NTFS 3.0 lets you enable a USN Journal, which logs the actual commands sent to the file system (but not the data, like the regular journal). Have you used this to see what is going on?

Integration issues when using a a different manufacturer for VMS than the camera manufacturer. Had some Pelco cameras recently that were randomly losing connection to a Milestone Professional server, needed a firmware upgrade to stay online reliably.

Mike,

I'm unaware of any cleanup processes with Avigilon ACC 4 or 5, nor have we ever had random gaps of recording that was 100% related to the VMS or the cameras.

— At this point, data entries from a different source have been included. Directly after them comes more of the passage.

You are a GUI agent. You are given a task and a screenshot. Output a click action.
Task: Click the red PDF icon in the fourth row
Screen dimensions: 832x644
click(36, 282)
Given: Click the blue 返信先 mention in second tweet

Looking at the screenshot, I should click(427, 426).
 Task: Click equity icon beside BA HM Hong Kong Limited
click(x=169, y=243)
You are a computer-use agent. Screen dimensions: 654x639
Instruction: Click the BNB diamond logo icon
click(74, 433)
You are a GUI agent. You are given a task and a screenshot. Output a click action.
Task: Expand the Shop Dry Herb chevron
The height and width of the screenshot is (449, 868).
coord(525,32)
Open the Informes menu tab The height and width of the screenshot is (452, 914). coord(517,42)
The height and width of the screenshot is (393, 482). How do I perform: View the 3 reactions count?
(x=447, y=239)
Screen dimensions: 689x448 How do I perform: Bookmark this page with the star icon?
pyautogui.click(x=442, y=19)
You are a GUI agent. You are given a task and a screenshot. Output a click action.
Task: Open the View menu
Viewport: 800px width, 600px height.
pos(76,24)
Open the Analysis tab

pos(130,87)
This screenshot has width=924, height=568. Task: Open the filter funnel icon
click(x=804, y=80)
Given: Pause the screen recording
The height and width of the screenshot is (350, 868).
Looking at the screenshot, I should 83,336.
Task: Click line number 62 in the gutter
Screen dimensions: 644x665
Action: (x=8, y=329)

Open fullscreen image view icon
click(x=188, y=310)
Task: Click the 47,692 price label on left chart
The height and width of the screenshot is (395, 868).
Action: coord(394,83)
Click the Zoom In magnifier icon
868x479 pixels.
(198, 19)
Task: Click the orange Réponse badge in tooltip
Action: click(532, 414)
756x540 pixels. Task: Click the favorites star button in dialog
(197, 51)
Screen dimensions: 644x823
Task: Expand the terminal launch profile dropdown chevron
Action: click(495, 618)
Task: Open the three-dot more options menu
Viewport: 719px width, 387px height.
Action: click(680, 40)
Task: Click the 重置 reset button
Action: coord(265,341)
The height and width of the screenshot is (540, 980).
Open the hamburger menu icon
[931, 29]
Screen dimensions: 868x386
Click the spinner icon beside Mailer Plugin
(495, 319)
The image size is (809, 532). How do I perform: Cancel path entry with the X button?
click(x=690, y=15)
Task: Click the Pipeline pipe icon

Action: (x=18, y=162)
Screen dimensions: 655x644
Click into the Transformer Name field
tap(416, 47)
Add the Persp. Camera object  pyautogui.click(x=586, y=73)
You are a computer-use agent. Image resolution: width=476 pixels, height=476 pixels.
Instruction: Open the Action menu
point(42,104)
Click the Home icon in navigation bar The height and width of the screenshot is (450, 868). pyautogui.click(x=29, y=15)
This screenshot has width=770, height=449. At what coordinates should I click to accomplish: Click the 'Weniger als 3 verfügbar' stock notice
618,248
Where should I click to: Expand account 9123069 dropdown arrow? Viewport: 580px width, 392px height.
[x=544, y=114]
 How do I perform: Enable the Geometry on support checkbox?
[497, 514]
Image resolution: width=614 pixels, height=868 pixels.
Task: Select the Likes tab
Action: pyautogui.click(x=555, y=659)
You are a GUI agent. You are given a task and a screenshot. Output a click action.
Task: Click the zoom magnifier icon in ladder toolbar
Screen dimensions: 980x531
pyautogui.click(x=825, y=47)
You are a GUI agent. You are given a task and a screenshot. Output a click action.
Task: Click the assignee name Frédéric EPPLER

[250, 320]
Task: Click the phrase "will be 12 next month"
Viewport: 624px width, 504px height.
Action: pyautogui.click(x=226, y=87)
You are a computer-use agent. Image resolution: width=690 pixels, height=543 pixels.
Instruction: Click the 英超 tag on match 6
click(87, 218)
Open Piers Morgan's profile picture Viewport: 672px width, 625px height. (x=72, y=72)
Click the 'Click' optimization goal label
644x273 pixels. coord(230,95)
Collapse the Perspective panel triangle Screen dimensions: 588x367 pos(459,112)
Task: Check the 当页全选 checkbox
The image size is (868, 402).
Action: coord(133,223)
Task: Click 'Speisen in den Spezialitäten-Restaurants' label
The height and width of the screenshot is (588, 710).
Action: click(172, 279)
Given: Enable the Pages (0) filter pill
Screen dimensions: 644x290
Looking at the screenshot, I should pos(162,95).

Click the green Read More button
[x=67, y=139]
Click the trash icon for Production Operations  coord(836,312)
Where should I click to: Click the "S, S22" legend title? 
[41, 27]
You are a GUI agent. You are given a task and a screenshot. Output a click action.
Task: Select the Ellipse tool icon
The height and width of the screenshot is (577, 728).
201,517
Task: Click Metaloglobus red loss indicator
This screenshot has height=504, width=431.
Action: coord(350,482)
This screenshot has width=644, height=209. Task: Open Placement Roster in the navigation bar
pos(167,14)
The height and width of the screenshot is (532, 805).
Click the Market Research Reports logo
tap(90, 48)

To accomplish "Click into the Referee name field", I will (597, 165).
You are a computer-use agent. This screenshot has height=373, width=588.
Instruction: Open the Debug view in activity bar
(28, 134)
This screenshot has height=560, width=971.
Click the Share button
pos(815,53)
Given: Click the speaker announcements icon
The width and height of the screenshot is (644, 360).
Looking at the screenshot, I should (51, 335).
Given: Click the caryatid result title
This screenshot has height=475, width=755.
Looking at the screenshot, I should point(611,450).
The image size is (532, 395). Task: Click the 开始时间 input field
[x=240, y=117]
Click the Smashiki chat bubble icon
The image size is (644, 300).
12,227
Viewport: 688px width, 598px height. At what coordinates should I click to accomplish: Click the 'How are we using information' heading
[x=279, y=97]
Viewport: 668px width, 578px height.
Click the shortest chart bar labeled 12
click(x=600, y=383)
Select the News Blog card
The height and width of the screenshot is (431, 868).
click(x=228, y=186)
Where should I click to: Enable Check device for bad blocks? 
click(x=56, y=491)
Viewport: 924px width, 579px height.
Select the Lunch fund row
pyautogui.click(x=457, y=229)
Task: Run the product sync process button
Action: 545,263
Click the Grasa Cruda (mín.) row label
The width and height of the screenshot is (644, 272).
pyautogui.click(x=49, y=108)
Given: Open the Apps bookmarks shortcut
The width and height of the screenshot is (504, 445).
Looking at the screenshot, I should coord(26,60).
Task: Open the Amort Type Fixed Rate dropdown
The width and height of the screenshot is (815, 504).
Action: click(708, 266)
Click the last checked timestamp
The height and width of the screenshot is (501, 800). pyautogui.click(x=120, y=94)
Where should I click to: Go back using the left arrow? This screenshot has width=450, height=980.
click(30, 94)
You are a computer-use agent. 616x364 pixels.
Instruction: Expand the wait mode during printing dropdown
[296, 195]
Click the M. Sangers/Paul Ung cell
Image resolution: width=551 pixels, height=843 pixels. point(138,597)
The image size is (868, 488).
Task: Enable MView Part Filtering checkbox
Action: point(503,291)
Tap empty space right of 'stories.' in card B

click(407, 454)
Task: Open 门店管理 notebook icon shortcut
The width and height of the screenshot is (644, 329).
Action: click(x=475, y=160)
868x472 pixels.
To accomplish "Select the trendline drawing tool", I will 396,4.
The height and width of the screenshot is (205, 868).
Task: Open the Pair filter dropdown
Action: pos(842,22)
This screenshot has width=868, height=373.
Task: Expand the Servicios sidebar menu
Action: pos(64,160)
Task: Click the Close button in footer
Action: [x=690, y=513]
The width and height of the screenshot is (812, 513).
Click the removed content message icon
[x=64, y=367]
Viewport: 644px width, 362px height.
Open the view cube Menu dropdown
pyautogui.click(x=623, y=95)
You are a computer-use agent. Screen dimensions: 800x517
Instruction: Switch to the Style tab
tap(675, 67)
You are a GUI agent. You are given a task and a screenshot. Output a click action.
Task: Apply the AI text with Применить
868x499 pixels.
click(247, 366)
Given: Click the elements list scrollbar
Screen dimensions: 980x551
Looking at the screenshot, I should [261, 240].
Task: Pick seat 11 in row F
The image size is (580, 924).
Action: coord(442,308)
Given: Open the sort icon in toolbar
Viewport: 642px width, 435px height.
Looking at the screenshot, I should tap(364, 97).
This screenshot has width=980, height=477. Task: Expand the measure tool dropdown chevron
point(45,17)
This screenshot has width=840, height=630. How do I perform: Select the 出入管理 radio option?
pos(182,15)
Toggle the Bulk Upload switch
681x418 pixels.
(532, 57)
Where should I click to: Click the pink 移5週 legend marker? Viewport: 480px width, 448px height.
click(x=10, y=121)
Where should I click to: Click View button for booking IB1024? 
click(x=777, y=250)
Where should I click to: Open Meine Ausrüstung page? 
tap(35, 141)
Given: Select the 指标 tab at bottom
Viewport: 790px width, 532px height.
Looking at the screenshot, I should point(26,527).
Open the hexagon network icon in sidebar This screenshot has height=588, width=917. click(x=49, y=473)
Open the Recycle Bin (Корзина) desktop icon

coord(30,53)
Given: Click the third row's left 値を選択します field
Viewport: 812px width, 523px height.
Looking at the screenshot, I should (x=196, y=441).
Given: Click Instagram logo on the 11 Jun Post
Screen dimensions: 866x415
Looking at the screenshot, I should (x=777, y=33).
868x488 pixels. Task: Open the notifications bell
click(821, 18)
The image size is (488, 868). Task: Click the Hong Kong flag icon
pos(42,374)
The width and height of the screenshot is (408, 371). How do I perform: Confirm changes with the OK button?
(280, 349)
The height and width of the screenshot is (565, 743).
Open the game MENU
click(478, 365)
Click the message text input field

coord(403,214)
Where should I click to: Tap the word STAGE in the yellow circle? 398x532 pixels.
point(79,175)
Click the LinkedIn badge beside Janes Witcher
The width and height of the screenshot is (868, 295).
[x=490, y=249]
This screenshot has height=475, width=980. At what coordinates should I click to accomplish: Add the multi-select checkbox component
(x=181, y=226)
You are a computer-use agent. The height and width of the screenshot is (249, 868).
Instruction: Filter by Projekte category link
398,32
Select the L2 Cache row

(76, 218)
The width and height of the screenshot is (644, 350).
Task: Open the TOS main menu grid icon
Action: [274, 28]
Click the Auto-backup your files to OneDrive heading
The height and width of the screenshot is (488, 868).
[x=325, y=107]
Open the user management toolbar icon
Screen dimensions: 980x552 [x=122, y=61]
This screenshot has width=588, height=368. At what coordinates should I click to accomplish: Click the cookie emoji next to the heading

For the benefit of other members (FYI only), Avigilon does not use a seperate database for motion, alerts, bookmarks, etc. Avigilon Pre-allocates all available space within a volume, and writes directly to the files, thus bypassing the need to request available block information from the OS. All of the database functionality to tag video for motion, cameras names, dates, etc, is all slipstreamed into the video streams as they are written to the files. This allows one to export a segment of video and a player, and have full functionality to search for all events, motion, analytics, bookmarks, and-or re-export from the export...

As far as I can tell, the only maintenance process is the BACKUP video functionality, and we've never seen that impact video. (That is perhaps the weakest link in the plartform.)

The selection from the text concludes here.